直接雇用化の推進|知っておきたいリーガル知識

2021.05.19

直接雇用化の推進|知っておきたいリーガル知識

派遣労働者の正社員化推進と雇用安定を目的として、派遣先企業には、一定条件を満たした派遣労働者に対して社員募集情報の周知をおこなう義務や、直接雇用の努力義務(努めなければならない義務)が課せられています。ここでは、派遣先企業がすべきこととその対象となる派遣労働者の条件についてわかりやすくご紹介します。

雇用安定措置とは

雇用安定措置とは、派遣会社が派遣労働者の雇用の安定を図るために講ずべき措置のことです。派遣労働者が同じ組織単位で働ける期間には3年という上限があるため、当該組織単位での派遣就業が終了した後も就業継続を希望する派遣労働者に対して、派遣会社は以下の措置を講じなければなりません。

  • 派遣先企業へ直接雇用を依頼する
  • 新たな就業機会(派遣先)を提供する
  • 自社で派遣労働者以外での無期雇用を行う
  • その他安定した雇用の継続が確実に図られると認められる措置

【派遣先が担う役割その1】社員募集情報の提供

派遣先が社員を募集する場合、特定の条件に合致する派遣労働者に対して、その情報を知らせる義務があります。

いわゆる正社員を募集する場合

事務所や店舗といった同一の事業所で1年以上受け入れている派遣労働者がいる場合は、当該事業所において正社員募集をおこなう際、その派遣労働者に対して正社員募集情報を周知する必要があります。
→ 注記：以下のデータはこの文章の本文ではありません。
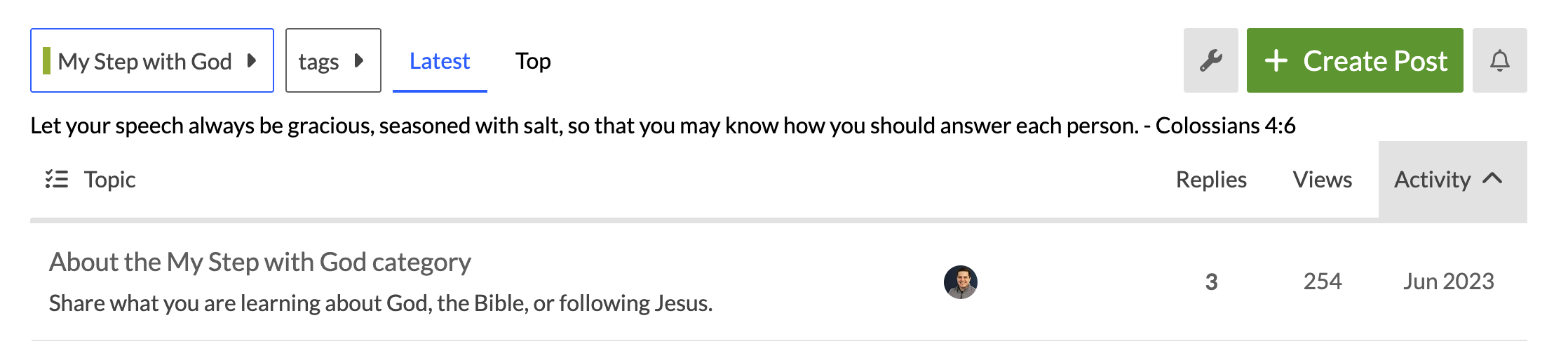Image resolution: width=1568 pixels, height=351 pixels.
Task: Expand the My Step with God category dropdown
Action: pos(151,61)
この場合の派遣労働者は、有期雇用だけでなく、無期雇用の派遣労働者も含みます。

正社員以外の労働者を募集する場合

課やグループといった同一組織単位で3年間の派遣就業見込みがあり、なおかつ雇用安定措置の対応として派遣会社から直接雇用の依頼があった有期雇用の派遣労働者に対しては、正社員の募集だけでなく、有期雇用(契約社員やパートタイマーなど)の募集情報も知らせる必要があります。

派遣法における「事業所」と「組織単位」とは?
派遣法における「事業所」や「組織単位」は、以下の観点から実態に即して判断することとされています。

「事業所」
1.工場、事務所、店舗など、場所的にほかの事業所やそのほかの場所から独立していること
2.経営の単位として人事、経理、指導監督、労働の態様などがある程度独占していること
3.一定期間継続して、施設としての持続性があること

「組織」
1.課やグループなど、業務としての類似性・関連性がある組織
2.その組織の長が業務の配分や労務管理上の指揮監督権限を有している

「事業所」と「組織」の考えかたについては、以下の記事も参照ください。
派遣受入期間の制限|知っておきたいリーガル知識

募集情報の周知方法

派遣先が派遣労働者に正社員募集や労働者募集の周知をする方法は、次のとおりです。

  • 事業所の掲示板に求人票を掲示する
  • 直接メールにて通知する
  • 派遣先から派遣会社に情報提供し、派遣会社から周知する

【派遣先が担う役割その2】直接雇用の受け入れ(努力義務)

現在受け入れている派遣労働者に係る派遣契約終了後、引き続き同じ業務に従事させるために労働者を雇用する場合には、当該業務に従事してきた派遣労働者を雇用するよう努める義務があります。【1年以上継続して就業した有期雇用の派遣労働者】【派遣会社から直接雇用の依頼があった場合】には、雇用安定措置のひとつとして直接雇用の努力義務の対象となります。

また、上記以外にも雇用安定措置として派遣元から直接雇用の依頼を受けた場合には、真摯に対応いただきますよう、お願いいたします。

「直接雇用化の推進」に関してよくある質問

Q.「3年間の派遣就業見込み」とは、いつ発生するものですか?

A.3年の派遣就業見込みは、派遣先の同一組織にて派遣就業開始から3年に達する日を含んだ契約を締結した時点で発生します。契約とは、派遣契約、雇用契約両方のことを指しています。

Q.新卒の学生を対象とした全国転勤の総合職を募集する際にも、派遣労働者に募集情報の周知は必要ですか?

A.派遣労働者には応募資格がないことが明白なため、募集情報を周知する必要はありません。